Task brief.
Your task is to copy every line of the entries that holds the word "вербовке".

--- The records Enclosed Below ---

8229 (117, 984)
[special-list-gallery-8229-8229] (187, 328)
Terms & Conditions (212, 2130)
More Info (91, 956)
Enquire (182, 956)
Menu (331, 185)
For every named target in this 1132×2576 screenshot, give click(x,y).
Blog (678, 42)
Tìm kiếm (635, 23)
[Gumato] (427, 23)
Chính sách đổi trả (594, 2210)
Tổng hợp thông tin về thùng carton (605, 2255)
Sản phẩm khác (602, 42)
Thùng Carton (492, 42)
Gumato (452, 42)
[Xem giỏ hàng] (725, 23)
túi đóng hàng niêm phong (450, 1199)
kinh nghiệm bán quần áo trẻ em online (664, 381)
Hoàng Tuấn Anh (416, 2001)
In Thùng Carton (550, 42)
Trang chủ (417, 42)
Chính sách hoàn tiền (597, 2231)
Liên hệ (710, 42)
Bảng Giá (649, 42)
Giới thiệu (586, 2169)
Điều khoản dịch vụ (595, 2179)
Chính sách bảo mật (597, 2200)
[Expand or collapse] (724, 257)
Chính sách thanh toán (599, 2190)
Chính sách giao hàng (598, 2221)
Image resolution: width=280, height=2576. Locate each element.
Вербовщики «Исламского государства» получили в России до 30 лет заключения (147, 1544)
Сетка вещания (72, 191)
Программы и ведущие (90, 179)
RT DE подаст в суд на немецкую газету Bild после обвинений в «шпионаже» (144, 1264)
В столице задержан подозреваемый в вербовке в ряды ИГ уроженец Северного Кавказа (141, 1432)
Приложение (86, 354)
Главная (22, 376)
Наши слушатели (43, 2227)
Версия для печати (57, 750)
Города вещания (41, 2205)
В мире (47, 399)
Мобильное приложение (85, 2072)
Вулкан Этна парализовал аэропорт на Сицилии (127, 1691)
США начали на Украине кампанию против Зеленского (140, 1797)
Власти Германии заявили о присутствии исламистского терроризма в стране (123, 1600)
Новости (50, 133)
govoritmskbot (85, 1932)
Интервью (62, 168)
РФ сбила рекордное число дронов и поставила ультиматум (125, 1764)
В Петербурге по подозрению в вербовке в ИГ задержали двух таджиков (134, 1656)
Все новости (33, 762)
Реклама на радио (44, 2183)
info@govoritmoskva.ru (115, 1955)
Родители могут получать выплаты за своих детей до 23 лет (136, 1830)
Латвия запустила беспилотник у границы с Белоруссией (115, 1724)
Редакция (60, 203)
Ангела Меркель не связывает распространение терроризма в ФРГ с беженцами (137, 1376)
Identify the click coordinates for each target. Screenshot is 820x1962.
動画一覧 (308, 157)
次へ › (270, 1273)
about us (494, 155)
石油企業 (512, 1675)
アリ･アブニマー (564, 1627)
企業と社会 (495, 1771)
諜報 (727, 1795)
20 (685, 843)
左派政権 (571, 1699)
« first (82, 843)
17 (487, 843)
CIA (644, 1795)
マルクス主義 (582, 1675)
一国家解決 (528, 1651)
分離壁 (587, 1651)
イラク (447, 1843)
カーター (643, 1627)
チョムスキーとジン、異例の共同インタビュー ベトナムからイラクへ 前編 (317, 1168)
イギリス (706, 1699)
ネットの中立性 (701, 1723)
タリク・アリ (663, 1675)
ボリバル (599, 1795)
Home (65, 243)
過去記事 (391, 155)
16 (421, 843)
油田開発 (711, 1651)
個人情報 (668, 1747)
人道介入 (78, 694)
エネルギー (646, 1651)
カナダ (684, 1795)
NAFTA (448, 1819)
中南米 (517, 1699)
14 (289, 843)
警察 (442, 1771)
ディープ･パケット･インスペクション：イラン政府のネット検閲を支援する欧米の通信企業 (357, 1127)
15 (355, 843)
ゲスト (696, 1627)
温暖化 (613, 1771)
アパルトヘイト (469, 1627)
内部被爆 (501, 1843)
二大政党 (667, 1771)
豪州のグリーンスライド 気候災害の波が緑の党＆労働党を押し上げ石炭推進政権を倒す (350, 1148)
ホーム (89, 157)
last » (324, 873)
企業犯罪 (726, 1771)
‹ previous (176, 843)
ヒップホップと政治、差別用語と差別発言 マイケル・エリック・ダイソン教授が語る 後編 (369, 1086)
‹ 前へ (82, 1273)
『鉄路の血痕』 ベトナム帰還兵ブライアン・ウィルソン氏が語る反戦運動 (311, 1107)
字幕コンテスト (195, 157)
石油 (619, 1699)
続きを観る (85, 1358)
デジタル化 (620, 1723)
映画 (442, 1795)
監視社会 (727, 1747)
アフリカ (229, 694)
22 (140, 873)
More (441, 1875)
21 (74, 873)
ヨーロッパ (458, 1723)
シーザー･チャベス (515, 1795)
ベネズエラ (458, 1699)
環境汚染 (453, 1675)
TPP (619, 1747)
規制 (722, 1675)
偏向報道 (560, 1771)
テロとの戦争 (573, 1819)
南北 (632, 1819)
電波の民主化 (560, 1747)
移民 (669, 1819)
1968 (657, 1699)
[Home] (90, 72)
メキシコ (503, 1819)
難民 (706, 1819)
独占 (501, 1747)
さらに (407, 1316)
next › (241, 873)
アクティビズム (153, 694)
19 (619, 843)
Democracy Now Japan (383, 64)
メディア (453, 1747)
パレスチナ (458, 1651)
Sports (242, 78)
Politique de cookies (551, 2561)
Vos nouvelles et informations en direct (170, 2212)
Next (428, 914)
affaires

--- End of Enclosed The records ---

Solved exercise.
В столице задержан подозреваемый в вербовке в ряды ИГ уроженец Северного Кавказа (141, 1432)
В Петербурге по подозрению в вербовке в ИГ задержали двух таджиков (134, 1656)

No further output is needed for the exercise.